__Exercise description__
Show every line in the records below that contains the word "text".

□ □ □ □ □ □ □

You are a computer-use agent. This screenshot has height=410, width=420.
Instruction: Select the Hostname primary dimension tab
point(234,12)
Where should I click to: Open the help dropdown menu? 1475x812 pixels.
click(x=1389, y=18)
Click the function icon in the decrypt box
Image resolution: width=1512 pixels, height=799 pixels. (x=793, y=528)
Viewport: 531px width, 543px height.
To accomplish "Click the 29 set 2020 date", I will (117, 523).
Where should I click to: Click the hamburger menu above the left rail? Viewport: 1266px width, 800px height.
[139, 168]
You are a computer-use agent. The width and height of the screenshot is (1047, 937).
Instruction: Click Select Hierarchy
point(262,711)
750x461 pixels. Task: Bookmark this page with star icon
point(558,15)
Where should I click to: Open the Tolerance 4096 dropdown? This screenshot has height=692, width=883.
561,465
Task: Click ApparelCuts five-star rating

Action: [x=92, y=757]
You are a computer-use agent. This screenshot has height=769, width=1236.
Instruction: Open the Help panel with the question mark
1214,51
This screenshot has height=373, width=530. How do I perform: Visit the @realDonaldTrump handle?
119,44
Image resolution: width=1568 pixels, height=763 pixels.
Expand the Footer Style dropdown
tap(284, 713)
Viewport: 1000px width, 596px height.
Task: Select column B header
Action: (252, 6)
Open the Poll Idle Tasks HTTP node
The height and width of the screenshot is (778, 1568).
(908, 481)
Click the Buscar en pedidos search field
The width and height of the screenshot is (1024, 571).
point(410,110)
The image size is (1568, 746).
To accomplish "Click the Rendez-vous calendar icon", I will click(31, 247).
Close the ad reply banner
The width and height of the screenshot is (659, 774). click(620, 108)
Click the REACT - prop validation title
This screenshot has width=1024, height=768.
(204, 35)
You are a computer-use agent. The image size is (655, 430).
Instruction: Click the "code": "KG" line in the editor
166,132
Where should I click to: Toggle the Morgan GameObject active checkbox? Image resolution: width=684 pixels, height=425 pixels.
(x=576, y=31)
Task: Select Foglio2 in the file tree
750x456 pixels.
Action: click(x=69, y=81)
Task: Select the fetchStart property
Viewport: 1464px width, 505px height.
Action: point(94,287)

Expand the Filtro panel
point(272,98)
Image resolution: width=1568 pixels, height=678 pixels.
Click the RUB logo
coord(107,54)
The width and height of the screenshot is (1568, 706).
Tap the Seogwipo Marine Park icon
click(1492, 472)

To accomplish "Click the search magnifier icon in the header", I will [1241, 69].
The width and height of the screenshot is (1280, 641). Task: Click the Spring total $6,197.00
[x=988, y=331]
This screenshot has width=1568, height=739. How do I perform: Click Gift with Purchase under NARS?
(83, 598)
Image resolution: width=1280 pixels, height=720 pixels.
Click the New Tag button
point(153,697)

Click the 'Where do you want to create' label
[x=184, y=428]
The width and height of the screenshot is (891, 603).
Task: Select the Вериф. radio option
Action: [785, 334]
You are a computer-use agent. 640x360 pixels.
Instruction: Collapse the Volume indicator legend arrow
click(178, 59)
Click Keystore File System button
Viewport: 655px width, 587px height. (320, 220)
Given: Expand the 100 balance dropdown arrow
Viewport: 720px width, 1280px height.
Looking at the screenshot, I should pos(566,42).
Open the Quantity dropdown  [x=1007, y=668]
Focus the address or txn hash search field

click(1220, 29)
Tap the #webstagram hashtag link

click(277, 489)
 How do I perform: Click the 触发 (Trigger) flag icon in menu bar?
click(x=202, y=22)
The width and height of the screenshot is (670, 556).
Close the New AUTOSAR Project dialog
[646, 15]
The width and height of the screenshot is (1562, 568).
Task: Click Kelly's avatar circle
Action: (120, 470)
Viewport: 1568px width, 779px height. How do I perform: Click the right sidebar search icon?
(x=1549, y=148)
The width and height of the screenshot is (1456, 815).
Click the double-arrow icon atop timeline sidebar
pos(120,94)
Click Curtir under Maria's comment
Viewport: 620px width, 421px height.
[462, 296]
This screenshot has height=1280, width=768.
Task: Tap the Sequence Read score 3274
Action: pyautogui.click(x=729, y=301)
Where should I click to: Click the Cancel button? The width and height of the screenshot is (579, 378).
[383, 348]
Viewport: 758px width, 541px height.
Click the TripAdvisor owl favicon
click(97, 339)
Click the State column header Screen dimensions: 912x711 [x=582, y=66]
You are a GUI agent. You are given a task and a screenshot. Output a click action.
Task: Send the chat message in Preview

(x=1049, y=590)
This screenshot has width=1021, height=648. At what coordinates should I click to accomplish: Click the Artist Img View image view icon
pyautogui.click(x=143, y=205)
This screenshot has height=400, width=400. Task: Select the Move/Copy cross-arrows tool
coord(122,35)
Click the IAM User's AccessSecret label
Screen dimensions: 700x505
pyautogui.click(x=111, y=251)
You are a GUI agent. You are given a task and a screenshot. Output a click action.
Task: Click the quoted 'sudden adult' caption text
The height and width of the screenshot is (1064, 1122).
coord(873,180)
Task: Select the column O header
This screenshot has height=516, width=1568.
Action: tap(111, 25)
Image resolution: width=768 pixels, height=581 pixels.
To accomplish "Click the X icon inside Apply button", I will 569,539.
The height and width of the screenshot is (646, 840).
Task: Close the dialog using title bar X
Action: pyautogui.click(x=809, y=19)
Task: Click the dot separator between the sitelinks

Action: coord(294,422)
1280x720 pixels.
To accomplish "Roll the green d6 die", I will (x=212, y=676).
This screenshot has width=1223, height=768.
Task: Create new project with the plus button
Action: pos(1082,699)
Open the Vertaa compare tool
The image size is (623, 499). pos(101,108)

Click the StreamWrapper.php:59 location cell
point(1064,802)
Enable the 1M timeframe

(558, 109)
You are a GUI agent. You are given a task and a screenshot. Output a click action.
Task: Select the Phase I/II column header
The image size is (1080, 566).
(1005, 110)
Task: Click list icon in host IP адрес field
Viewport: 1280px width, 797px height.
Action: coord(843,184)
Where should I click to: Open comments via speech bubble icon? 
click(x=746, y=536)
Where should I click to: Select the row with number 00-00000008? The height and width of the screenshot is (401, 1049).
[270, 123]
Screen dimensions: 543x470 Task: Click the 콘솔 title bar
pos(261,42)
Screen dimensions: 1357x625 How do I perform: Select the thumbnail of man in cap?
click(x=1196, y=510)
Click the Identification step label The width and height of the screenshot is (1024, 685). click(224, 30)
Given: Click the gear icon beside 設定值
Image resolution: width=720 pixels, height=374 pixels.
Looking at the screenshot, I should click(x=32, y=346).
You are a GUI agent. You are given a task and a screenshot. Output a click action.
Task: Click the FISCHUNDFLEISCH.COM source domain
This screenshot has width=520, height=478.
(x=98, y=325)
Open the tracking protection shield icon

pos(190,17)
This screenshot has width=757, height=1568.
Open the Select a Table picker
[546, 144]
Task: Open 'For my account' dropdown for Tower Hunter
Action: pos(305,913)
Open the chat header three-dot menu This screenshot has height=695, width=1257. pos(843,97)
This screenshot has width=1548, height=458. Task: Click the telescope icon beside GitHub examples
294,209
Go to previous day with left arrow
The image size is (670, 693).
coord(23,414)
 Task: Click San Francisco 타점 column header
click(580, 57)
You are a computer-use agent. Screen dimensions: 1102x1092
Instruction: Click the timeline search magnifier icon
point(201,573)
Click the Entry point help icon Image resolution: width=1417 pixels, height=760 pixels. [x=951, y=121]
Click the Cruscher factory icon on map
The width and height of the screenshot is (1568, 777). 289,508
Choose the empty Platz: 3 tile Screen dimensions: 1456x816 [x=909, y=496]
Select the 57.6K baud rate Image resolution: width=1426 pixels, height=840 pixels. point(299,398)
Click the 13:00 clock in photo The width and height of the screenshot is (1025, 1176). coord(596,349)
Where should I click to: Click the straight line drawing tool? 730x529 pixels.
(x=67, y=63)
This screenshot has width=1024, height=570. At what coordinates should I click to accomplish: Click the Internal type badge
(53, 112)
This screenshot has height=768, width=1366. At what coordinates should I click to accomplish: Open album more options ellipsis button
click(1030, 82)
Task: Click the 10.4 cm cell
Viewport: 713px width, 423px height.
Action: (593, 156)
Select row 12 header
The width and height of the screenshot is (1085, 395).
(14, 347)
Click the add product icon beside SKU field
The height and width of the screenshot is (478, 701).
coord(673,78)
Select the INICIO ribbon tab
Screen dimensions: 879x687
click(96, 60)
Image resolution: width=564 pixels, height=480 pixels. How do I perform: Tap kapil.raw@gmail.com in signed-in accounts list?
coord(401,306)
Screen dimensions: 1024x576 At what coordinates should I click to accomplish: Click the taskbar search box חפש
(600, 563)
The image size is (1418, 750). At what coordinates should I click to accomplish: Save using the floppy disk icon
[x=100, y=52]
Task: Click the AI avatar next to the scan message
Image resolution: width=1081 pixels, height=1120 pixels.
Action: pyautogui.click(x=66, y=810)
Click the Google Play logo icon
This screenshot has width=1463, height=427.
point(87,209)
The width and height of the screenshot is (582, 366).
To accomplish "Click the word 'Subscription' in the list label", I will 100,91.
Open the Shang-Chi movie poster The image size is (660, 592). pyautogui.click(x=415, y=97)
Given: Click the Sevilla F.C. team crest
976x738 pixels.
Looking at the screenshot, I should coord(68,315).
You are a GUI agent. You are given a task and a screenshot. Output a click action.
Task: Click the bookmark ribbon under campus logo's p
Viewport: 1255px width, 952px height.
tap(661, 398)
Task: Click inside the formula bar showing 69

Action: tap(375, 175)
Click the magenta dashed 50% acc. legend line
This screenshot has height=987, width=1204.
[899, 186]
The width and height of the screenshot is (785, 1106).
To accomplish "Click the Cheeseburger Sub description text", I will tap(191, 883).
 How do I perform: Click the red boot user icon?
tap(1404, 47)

□ □ □ □ □ □ □

__Result of the exercise__
Task: Click the quoted 'sudden adult' caption text
To accomplish "Click the Cheeseburger Sub description text", I will tap(191, 883).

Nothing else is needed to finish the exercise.